─── Source data ───

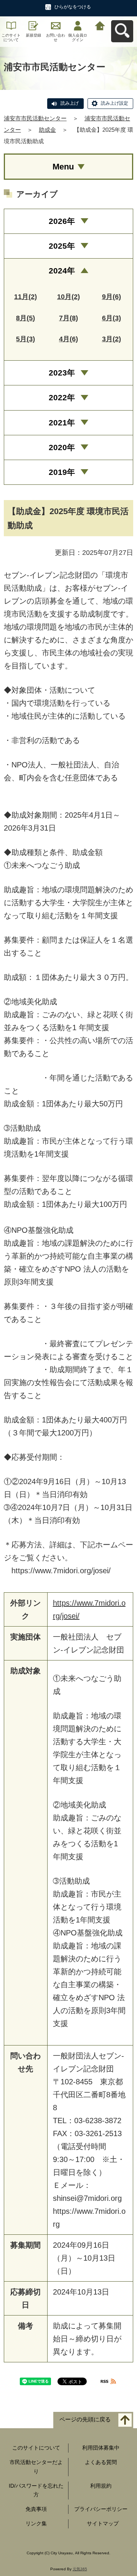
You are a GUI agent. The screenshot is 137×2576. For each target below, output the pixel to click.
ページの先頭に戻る (85, 2419)
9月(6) (111, 296)
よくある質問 (101, 2462)
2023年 (62, 372)
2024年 (62, 270)
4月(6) (68, 339)
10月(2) (68, 296)
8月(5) (25, 318)
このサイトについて (11, 37)
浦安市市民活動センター (35, 118)
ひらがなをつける (72, 7)
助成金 (47, 129)
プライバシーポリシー (100, 2509)
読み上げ (70, 103)
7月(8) (68, 318)
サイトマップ (103, 2523)
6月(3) (111, 318)
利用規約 (101, 2486)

───

▶ _Brief_: Only the lines from the one containing "浦安市市民活動センター (35, 118)" through the end of the data above are wanted, both ends included; restate them word for word.

▶ _Task answer_:
浦安市市民活動センター (35, 118)
ひらがなをつける (72, 7)
助成金 (47, 129)
プライバシーポリシー (100, 2509)
読み上げ (70, 103)
7月(8) (68, 318)
サイトマップ (103, 2523)
6月(3) (111, 318)
利用規約 (101, 2486)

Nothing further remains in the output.